MSGA

The Montana Seed Growers Association was established 108 years ago after alfalfa seed production really took off across the state. 

It was in the late 1800s when seed production was first established in Montana. Alfalfa rose to the forefront during this time as not only an excellent forage crop, but also a lucrative crop for producers to grow specifically for seed. At the 1912 Montana State Fair, a group of producers got together and advocated for the establishment of an entity that could regulate and maintain the quality of alfalfa seed production in Montana.

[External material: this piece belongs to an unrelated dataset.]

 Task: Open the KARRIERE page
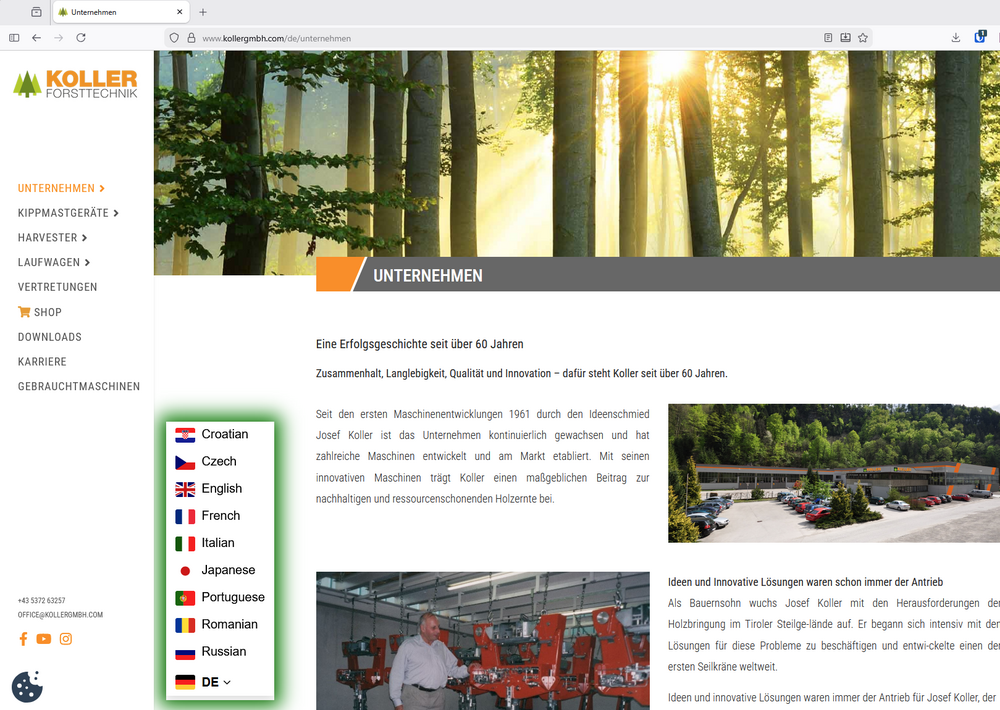point(41,361)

From that discussion, the Montana Seed Growers Association (MSGA) was established on Sep. 26, 1912. The organization went right to work setting guidelines and standards for Montana seed production and even preformed their first field inspections in 1915.

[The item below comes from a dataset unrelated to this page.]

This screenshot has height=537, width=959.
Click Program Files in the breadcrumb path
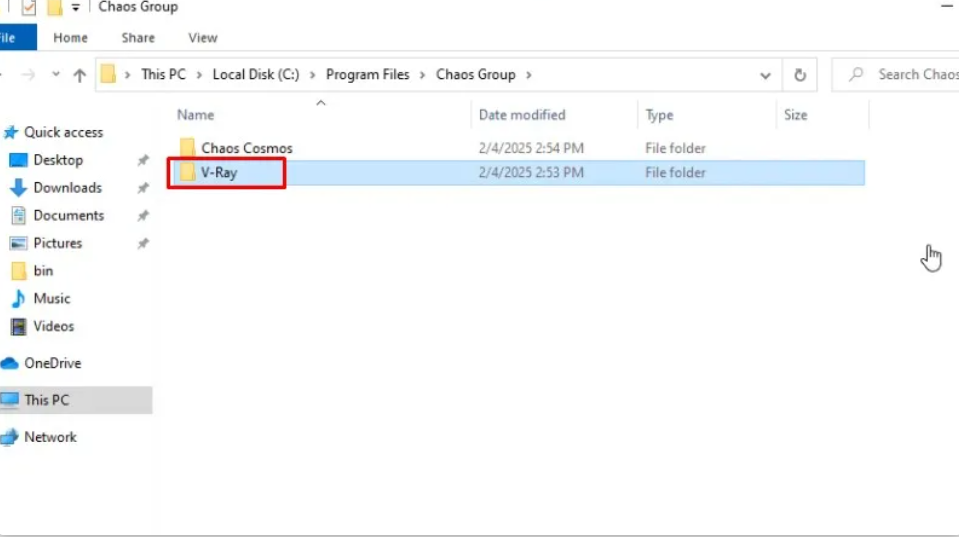(367, 75)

In 1951, the Montana Legislature passed a law establishing Montana State University as the entity responsible for seed certification in the state. However, the Association of Official Seed Certifying Agencies (AOSCA) maintained there shall be only one organization in each state responsible for seed certification.

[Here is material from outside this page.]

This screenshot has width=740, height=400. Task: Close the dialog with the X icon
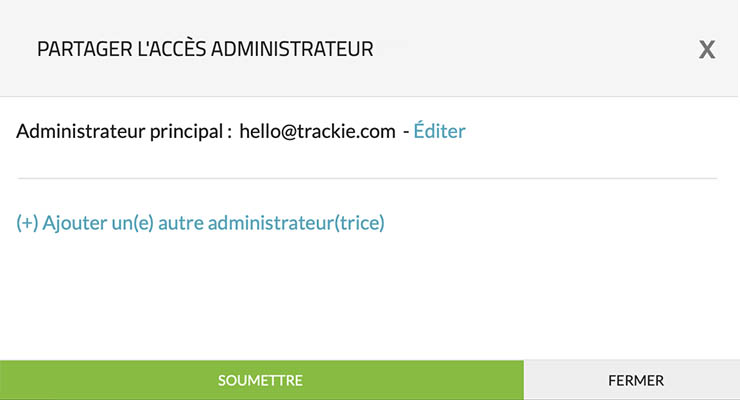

MSGA had been acting as that singular organization in Montana for many years, so it was decided that MSGA would enter a Memorandum of Understanding with MSU, meaning MSGA is affiliated with the university in the sense that they are housed on campus and work closely with Extension and the Plant Pathology Department, but in all other matters, MSGA remains independent.

“We are a self-supporting entity and totally governed by a board of directors. Each one of those board of directors comes from one of the six Montana Ag Experiment Station districts,” explained Heather Unverzagt, executive director of MSGA.

Since its start over 100 years ago, MSGA has worked to promote the production of certified seed, while also encouraging Montana producers to use superior seed so they can grow a high quality crops. In addition to certifying both crops and seed cleaning facilities, MSGA is also heavily involved in outreach and education.

“We do a lot of seed law education to help not only our seed dealers, but our growers, as well. We help them understand what they can and can’t sell,” Unverzagt said.

MSGA oversees the certification of all seed grown in Montana, with the exception of mint and potatoes. Membership into MSGA comes automatic with the $30 application fee associated with enrolling a crop in the program and all enrolled members are allowed to vote.

Certified seed production is a niche market, but even so, it is a strong and viable industry in Montana. Normally there is somewhere around 100,000 acres enrolled in certified seed production across the state. 2019 saw a slight down tick of certified acres with 94,331.16 acres applied for. Of those acres, spring wheat, winter wheat, barley and peas were the lion’s share.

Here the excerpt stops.